» **ASSIGNMENT**: Below are some records. Print all of them exactly as they appear.

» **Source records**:
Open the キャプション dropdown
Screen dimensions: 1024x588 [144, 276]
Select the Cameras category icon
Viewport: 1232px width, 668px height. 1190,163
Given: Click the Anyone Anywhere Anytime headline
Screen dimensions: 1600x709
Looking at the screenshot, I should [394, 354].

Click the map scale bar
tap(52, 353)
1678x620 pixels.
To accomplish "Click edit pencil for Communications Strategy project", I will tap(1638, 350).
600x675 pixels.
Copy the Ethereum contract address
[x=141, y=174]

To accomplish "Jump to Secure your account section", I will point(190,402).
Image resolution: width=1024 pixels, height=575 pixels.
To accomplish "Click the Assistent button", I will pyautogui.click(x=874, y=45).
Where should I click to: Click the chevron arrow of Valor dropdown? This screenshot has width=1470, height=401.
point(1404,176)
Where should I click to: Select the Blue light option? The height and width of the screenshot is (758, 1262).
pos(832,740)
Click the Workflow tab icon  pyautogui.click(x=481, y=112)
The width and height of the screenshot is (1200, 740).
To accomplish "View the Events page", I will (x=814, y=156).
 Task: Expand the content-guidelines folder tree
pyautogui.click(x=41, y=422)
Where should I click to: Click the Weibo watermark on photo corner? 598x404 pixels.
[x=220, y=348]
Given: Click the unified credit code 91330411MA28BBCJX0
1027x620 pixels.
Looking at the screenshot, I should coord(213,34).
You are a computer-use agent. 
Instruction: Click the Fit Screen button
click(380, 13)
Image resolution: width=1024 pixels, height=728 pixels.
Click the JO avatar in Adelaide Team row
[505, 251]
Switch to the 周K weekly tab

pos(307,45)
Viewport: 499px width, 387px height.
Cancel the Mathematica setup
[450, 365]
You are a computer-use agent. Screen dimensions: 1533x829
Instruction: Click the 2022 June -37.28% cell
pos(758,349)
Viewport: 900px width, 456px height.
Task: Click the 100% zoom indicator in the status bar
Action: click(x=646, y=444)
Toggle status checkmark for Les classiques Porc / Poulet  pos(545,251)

» **SOLUTION TO THIS TASK**:
Open the キャプション dropdown
Screen dimensions: 1024x588 [144, 276]
Select the Cameras category icon
Viewport: 1232px width, 668px height. 1190,163
Given: Click the Anyone Anywhere Anytime headline
Screen dimensions: 1600x709
Looking at the screenshot, I should [394, 354].

Click the map scale bar
tap(52, 353)
1678x620 pixels.
To accomplish "Click edit pencil for Communications Strategy project", I will tap(1638, 350).
600x675 pixels.
Copy the Ethereum contract address
[x=141, y=174]

To accomplish "Jump to Secure your account section", I will point(190,402).
Image resolution: width=1024 pixels, height=575 pixels.
To accomplish "Click the Assistent button", I will pyautogui.click(x=874, y=45).
Where should I click to: Click the chevron arrow of Valor dropdown? This screenshot has width=1470, height=401.
point(1404,176)
Where should I click to: Select the Blue light option? The height and width of the screenshot is (758, 1262).
pos(832,740)
Click the Workflow tab icon  pyautogui.click(x=481, y=112)
The width and height of the screenshot is (1200, 740).
To accomplish "View the Events page", I will (x=814, y=156).
 Task: Expand the content-guidelines folder tree
pyautogui.click(x=41, y=422)
Where should I click to: Click the Weibo watermark on photo corner? 598x404 pixels.
[x=220, y=348]
Given: Click the unified credit code 91330411MA28BBCJX0
1027x620 pixels.
Looking at the screenshot, I should coord(213,34).
You are a computer-use agent. 
Instruction: Click the Fit Screen button
click(380, 13)
Image resolution: width=1024 pixels, height=728 pixels.
Click the JO avatar in Adelaide Team row
[505, 251]
Switch to the 周K weekly tab

pos(307,45)
Viewport: 499px width, 387px height.
Cancel the Mathematica setup
[450, 365]
You are a computer-use agent. Screen dimensions: 1533x829
Instruction: Click the 2022 June -37.28% cell
pos(758,349)
Viewport: 900px width, 456px height.
Task: Click the 100% zoom indicator in the status bar
Action: click(x=646, y=444)
Toggle status checkmark for Les classiques Porc / Poulet  pos(545,251)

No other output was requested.